Ciao Pablito e grazie di tutto. Con la morte a 64 anni,di Paolo Rossi, se ne va un pezzo di Italia. Anche le Marche piangono il grande campione e, con lui, un’epoca indimenticabile.
Il 1982 è stato un anno molto italiano: tragedie e sofferenze insieme al trionfo mondiale della squadra di cui Pablito è diventata l’icona. Era l’anno del Presidente Pertini, di tre presidenti del Consiglio (due Spadolini e un Fanfani), della morte di Pio La Torre e Carlo Alberto Dalla Chiesa.
Un anno italiano
Nello sport la Juventus vinse il ventesimo scudetto qualche giorno dopo la tragica fine di Gilles Villeneuve.
Senza confini
Dell’internazionalità del bomber parla anche Francesco Casoli, presidente di Elica: «Mi ricordo che andando in giro per il mondo, dall’Africa all’Alaska, tutti mi dicevano: “Sei italiano? Paolo Rossi”». Il 1982? «È stato il via di un decennio eccezionale, nel bene e nel male spumeggiante».

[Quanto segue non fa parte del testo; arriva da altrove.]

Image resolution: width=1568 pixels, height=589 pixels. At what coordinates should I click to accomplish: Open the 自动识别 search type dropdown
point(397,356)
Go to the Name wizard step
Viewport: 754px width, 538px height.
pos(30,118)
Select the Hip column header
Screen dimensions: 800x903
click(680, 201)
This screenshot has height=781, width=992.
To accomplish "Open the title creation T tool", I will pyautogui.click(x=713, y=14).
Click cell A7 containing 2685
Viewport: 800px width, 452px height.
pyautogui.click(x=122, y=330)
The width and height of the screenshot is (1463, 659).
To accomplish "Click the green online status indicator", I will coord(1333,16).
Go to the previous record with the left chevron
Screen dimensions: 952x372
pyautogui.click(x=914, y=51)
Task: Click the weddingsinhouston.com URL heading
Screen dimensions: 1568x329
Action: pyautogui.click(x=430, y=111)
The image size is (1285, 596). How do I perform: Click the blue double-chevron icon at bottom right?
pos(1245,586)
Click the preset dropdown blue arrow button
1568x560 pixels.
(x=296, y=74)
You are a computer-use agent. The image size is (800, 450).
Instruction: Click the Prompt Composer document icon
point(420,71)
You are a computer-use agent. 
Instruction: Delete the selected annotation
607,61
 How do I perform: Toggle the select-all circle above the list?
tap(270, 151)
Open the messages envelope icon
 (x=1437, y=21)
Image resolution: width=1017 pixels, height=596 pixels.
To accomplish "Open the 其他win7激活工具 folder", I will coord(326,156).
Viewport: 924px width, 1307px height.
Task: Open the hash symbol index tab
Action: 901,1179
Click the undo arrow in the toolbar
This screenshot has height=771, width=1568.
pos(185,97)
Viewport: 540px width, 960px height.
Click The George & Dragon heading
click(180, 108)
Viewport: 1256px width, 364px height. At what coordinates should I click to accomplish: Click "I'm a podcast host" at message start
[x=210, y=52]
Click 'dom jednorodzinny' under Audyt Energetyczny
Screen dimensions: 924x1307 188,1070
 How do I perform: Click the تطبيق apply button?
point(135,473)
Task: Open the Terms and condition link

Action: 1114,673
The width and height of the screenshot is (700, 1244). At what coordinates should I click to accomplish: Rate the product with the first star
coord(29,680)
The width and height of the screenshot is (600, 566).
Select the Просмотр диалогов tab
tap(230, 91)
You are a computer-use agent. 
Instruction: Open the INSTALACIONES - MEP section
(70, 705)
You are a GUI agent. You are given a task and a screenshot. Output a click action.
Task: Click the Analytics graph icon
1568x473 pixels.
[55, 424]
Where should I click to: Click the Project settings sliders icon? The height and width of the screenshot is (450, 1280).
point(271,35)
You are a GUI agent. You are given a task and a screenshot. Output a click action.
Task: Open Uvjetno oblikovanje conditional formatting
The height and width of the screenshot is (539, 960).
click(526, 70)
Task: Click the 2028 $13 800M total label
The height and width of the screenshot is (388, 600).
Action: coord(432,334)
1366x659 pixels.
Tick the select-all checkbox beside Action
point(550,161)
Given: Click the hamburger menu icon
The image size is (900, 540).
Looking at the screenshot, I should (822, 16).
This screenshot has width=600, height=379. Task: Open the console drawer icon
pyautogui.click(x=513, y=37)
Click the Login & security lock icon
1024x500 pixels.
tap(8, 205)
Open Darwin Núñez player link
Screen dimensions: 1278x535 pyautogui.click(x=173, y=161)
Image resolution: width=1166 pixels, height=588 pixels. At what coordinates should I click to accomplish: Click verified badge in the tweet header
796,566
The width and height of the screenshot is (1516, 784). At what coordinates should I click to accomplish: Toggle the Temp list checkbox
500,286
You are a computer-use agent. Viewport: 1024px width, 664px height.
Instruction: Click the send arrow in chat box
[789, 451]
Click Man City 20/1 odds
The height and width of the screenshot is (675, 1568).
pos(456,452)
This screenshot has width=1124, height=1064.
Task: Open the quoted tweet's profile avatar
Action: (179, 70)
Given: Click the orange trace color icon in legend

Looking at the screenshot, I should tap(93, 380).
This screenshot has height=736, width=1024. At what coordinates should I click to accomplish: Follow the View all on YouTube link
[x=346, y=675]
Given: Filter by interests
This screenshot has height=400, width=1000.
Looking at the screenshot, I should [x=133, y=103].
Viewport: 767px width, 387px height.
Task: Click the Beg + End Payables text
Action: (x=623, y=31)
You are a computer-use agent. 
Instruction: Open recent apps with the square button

Erano gli anni del grande basket nelle Marche. Da Pesaro un doppio ricordo, per sottolineare quanto la parabola degli azzurri e dei biancorossi abbia percorso binari paralleli. Emozioni di Valter Scavolini, uomo simbolo dell’impresa cuciniera e sportiva: «Il sapore della riscossa, l’orgoglio condiviso e la magia di essere sul tetto del mondo. Erano anni belli anche per il basket pesarese e mentre Paolo Rossi trascinava gli azzurri a vincere il mondiale noi cominciavamo a rendere solida una favola che poi è durata a lungo. Mi dispiace molto per Rossi, un atleta straordinario, morto davvero troppo giovane». Gli fa eco una bandiera di quegli anni come Walter Magnifico: «I primi anni ‘80 sono stati anni carichi di energia, promesse, successi. Rossi portava il nome dell’Italia nel mondo, e parallelamente Pesaro si imponeva nel campo del basket e non solo. La Scavolini Basket degli anni d’oro è stata un po’ come gli azzurri all’inizio, partita un po’ in sordina, dalla provincia, ma in pochi anni abbiamo conquistato tutto quello che era possibile misurandoci con le grandi. Sono bastate poche stagioni per bruciare le tappe con il nome di Pesaro ovunque».
Nel mondo dello spettacolo, convivono l’approccio minimal del premio Oscar Dante Ferretti e l’entusiasmo di Claudio Orazi, sovrintendente del teatro lirico di Genova, entrambi maceratesi. Dice il primo: «Le mie magie non si conciliano con il pallone: di quei mondiali ricordo la finale, fu un’occasione per stare insieme. Alla fine quei gol mi esaltarono e fui contento». Conclude Orazi: «La vittoria ai Mondiali fu un senso di liberazione per la nostra generazione che veniva da anni terribili: una liberazione restituita da calciatori come Rossi». Dietro i suoi acuti, una grande squadra: «Un gruppo che dimostrò grande spirito, guidato da un tecnico formidabile. Rossi era un peso leggero capace di far sognare in grande». Ciao Pablito, ci mancherai.